2.9. Immunohistochemistry

For immunohistochemistry (IHC), gills and posterior intestines from ASB were harvested and fixed in 4% PFA overnight at room temperature. Following fixation, the tissues were gradually dehydrated and embedded in paraffin before being sectioned into 7 μm slices. The paraffin-embedded slices were deparaffinized and hydrated with Histoclear (Thermo-scientific) and ethanol. Antigen retrieval was performed by heating the slides in sodium citrate buffer (10mM sodium citrate, 0.05% Tween 20, pH 6.0) under high pressure for 10 min.
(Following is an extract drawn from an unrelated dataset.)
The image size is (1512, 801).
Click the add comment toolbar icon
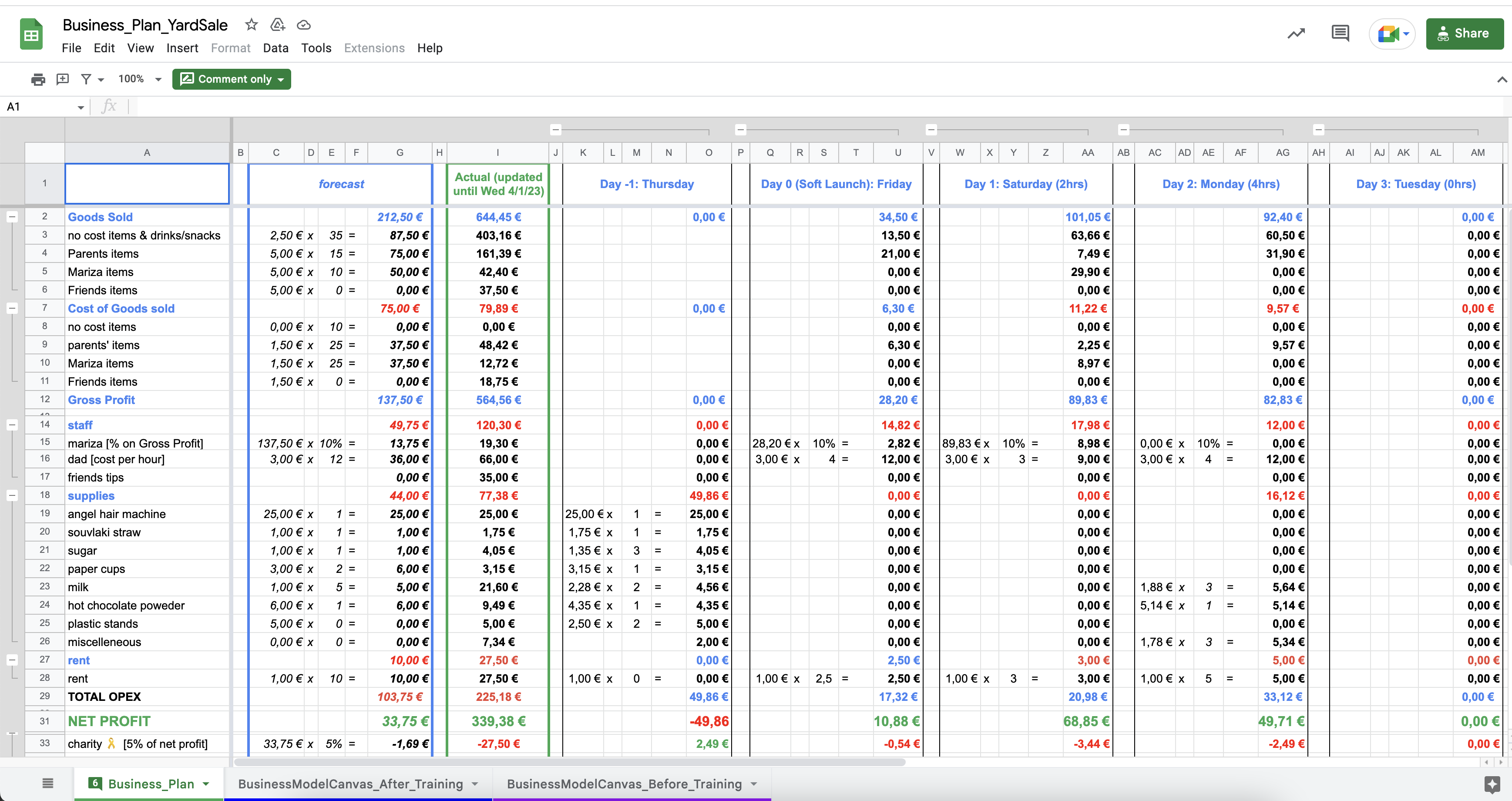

The slides were then blocked in 3% skim milk for 1 h at room temperature, followed by incubation with mouse anti-ASB IgT (1:20 dilution) overnight at 4 °C. The following day, the slides were rinsed in PBS thrice and incubated with the FITC labelled rabbit anti-mouse IgG (Dako) at 1:50 dilution for 2 h at room temperature. The slides were then washed thrice in PBS before the nuclei were stained with propidium iodide (PI) for 10 min at room temperature. A final wash was performed with PBS before the slides were mounted with ProLong™ anti-fade mounting reagent (Invitrogen). Microscopy visualization and images were collected using Olympus FV3000 confocal microscope.